Where did we fail? Learning from case studies (C) After a 20 mins wait at the X-ray department after cast removal, patient approached the counter and was informed by staff that the X-ray had not been ordered by doctor. Staff said she had called the doctor but there was no response. Patient requested staff to walk over to consultation room 4 for enquiry so that patient would not have to wait for a "phone call" confirmation. Staff replied she could not pop over. Eventually, patients went over to RM 4 and enquire personally. To his surprises, there was no patient in the room and X-ray was done immediately for him.
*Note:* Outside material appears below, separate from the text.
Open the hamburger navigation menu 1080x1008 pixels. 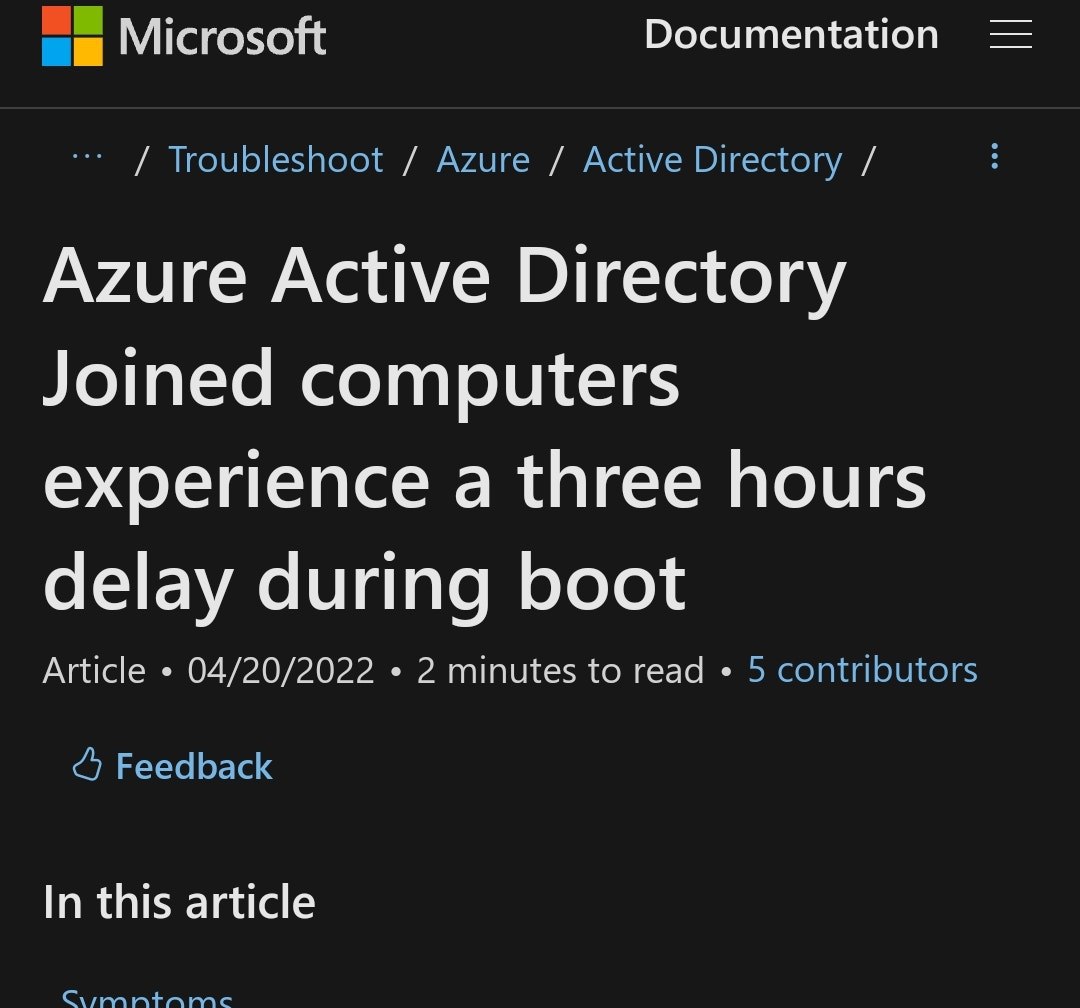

a) What went wrong? b) What improvements could be made at each stage? c) What would you have done differently?

S4 Notes Read the scenario/s mentioned in previous slides. Address the 3 questions posed. The case study is organised into paragraphs to help you focus. Discuss the case generally and point our areas of lack. Answers may include: a) Staff could have been more helpful and assisted patients or NOK directly. b) Whenever being approached by a patient or NOK, always listen and not assume that we know whet they are asking for. We should take more interest in patient or NOK’s queries. c) When a patient or NOK claims that certain arrangements have been made, or made certain suggestions, always check before alluding to the fact that patient/NOK is wrong. d) On a long term basis, think about how to improve the process to minimise such hassles.